**DESCRIPTION OF THE TASK**
Convert every line of the rows below into a Markdown table with two columns, No. and Line. Number the lines in order and skip any blank ones.
##########
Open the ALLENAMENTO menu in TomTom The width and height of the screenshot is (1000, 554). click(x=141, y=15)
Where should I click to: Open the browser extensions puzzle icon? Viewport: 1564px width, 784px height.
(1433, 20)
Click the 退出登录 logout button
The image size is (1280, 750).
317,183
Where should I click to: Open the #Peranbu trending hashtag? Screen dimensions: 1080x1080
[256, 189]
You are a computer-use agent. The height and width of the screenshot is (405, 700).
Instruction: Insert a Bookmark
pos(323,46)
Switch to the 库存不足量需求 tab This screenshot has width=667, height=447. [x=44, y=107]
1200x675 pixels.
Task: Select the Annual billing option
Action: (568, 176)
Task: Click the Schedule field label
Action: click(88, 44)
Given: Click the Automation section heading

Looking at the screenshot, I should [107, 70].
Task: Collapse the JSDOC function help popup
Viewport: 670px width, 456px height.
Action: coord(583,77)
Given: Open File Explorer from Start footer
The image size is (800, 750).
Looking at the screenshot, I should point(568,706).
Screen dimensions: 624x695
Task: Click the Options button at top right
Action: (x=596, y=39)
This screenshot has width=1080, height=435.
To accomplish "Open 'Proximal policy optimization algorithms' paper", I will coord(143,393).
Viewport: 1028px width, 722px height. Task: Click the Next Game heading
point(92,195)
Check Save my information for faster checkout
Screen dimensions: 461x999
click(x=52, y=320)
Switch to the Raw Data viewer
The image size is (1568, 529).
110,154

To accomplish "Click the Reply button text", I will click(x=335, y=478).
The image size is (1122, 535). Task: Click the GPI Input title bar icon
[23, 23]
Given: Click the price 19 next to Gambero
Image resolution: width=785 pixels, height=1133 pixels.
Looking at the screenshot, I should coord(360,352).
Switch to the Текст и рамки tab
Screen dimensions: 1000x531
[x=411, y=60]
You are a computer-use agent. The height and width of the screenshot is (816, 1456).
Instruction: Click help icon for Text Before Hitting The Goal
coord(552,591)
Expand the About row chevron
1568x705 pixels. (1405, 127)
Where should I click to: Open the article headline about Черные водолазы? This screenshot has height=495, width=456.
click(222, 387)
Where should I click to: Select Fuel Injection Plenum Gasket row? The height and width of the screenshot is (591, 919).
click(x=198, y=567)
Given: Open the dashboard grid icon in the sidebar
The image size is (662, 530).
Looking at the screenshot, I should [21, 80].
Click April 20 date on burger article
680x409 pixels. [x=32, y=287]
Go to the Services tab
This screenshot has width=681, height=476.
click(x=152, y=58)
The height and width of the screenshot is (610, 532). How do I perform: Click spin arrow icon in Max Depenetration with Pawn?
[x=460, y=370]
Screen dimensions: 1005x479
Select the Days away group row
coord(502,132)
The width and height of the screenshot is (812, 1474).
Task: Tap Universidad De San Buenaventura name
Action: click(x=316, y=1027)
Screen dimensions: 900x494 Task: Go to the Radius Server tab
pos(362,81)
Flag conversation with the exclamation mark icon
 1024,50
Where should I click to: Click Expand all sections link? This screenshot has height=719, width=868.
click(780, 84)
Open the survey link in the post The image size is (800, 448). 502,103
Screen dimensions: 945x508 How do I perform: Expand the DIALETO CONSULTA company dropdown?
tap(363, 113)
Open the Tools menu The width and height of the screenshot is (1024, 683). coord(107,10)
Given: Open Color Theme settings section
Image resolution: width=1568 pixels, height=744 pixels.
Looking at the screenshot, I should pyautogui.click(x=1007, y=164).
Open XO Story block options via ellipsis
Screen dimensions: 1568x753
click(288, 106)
##########
**SOLUTION TO THIS PROBLEM**
| No. | Line |
|---|---|
| 1 | Open the ALLENAMENTO menu in TomTom The width and height of the screenshot is (1000, 554). click(x=141, y=15) |
| 2 | Where should I click to: Open the browser extensions puzzle icon? Viewport: 1564px width, 784px height. |
| 3 | (1433, 20) |
| 4 | Click the 退出登录 logout button |
| 5 | The image size is (1280, 750). |
| 6 | 317,183 |
| 7 | Where should I click to: Open the #Peranbu trending hashtag? Screen dimensions: 1080x1080 |
| 8 | [256, 189] |
| 9 | You are a computer-use agent. The height and width of the screenshot is (405, 700). |
| 10 | Instruction: Insert a Bookmark |
| 11 | pos(323,46) |
| 12 | Switch to the 库存不足量需求 tab This screenshot has width=667, height=447. [x=44, y=107] |
| 13 | 1200x675 pixels. |
| 14 | Task: Select the Annual billing option |
| 15 | Action: (568, 176) |
| 16 | Task: Click the Schedule field label |
| 17 | Action: click(88, 44) |
| 18 | Given: Click the Automation section heading |
| 19 | Looking at the screenshot, I should [107, 70]. |
| 20 | Task: Collapse the JSDOC function help popup |
| 21 | Viewport: 670px width, 456px height. |
| 22 | Action: coord(583,77) |
| 23 | Given: Open File Explorer from Start footer |
| 24 | The image size is (800, 750). |
| 25 | Looking at the screenshot, I should point(568,706). |
| 26 | Screen dimensions: 624x695 |
| 27 | Task: Click the Options button at top right |
| 28 | Action: (x=596, y=39) |
| 29 | This screenshot has width=1080, height=435. |
| 30 | To accomplish "Open 'Proximal policy optimization algorithms' paper", I will coord(143,393). |
| 31 | Viewport: 1028px width, 722px height. Task: Click the Next Game heading |
| 32 | point(92,195) |
| 33 | Check Save my information for faster checkout |
| 34 | Screen dimensions: 461x999 |
| 35 | click(x=52, y=320) |
| 36 | Switch to the Raw Data viewer |
| 37 | The image size is (1568, 529). |
| 38 | 110,154 |
| 39 | To accomplish "Click the Reply button text", I will click(x=335, y=478). |
| 40 | The image size is (1122, 535). Task: Click the GPI Input title bar icon |
| 41 | [23, 23] |
| 42 | Given: Click the price 19 next to Gambero |
| 43 | Image resolution: width=785 pixels, height=1133 pixels. |
| 44 | Looking at the screenshot, I should coord(360,352). |
| 45 | Switch to the Текст и рамки tab |
| 46 | Screen dimensions: 1000x531 |
| 47 | [x=411, y=60] |
| 48 | You are a computer-use agent. The height and width of the screenshot is (816, 1456). |
| 49 | Instruction: Click help icon for Text Before Hitting The Goal |
| 50 | coord(552,591) |
| 51 | Expand the About row chevron |
| 52 | 1568x705 pixels. (1405, 127) |
| 53 | Where should I click to: Open the article headline about Черные водолазы? This screenshot has height=495, width=456. |
| 54 | click(222, 387) |
| 55 | Where should I click to: Select Fuel Injection Plenum Gasket row? The height and width of the screenshot is (591, 919). |
| 56 | click(x=198, y=567) |
| 57 | Given: Open the dashboard grid icon in the sidebar |
| 58 | The image size is (662, 530). |
| 59 | Looking at the screenshot, I should [21, 80]. |
| 60 | Click April 20 date on burger article |
| 61 | 680x409 pixels. [x=32, y=287] |
| 62 | Go to the Services tab |
| 63 | This screenshot has width=681, height=476. |
| 64 | click(x=152, y=58) |
| 65 | The height and width of the screenshot is (610, 532). How do I perform: Click spin arrow icon in Max Depenetration with Pawn? |
| 66 | [x=460, y=370] |
| 67 | Screen dimensions: 1005x479 |
| 68 | Select the Days away group row |
| 69 | coord(502,132) |
| 70 | The width and height of the screenshot is (812, 1474). |
| 71 | Task: Tap Universidad De San Buenaventura name |
| 72 | Action: click(x=316, y=1027) |
| 73 | Screen dimensions: 900x494 Task: Go to the Radius Server tab |
| 74 | pos(362,81) |
| 75 | Flag conversation with the exclamation mark icon |
| 76 |  1024,50 |
| 77 | Where should I click to: Click Expand all sections link? This screenshot has height=719, width=868. |
| 78 | click(780, 84) |
| 79 | Open the survey link in the post The image size is (800, 448). 502,103 |
| 80 | Screen dimensions: 945x508 How do I perform: Expand the DIALETO CONSULTA company dropdown? |
| 81 | tap(363, 113) |
| 82 | Open the Tools menu The width and height of the screenshot is (1024, 683). coord(107,10) |
| 83 | Given: Open Color Theme settings section |
| 84 | Image resolution: width=1568 pixels, height=744 pixels. |
| 85 | Looking at the screenshot, I should pyautogui.click(x=1007, y=164). |
| 86 | Open XO Story block options via ellipsis |
| 87 | Screen dimensions: 1568x753 |
| 88 | click(288, 106) |